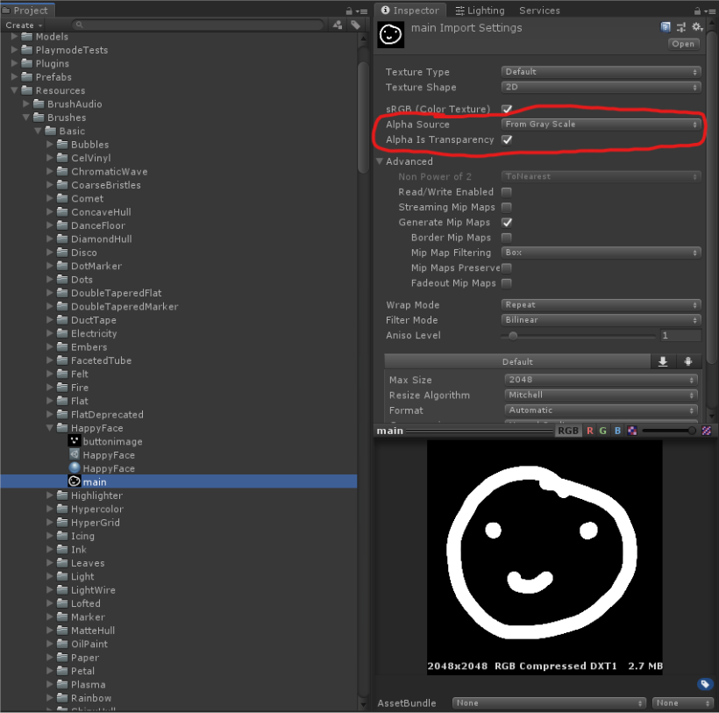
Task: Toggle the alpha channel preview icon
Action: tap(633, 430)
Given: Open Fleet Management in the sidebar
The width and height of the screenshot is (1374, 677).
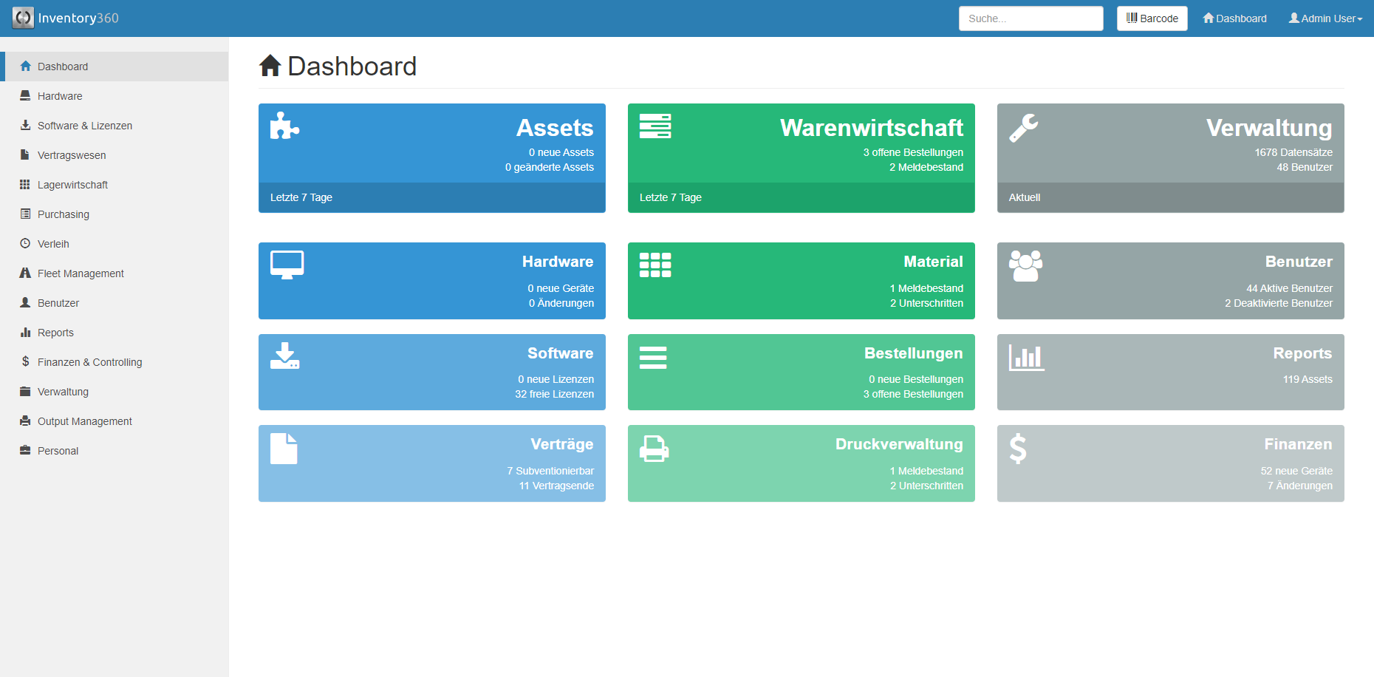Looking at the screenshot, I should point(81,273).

What this task involves: Each line from the one holding "Given: Open Fleet Management in the sidebar" through the final line of the data needs to be transcribed exactly. Include both ends, skip the pictures, and add nothing.

Result of this task:
Given: Open Fleet Management in the sidebar
The width and height of the screenshot is (1374, 677).
Looking at the screenshot, I should point(81,273).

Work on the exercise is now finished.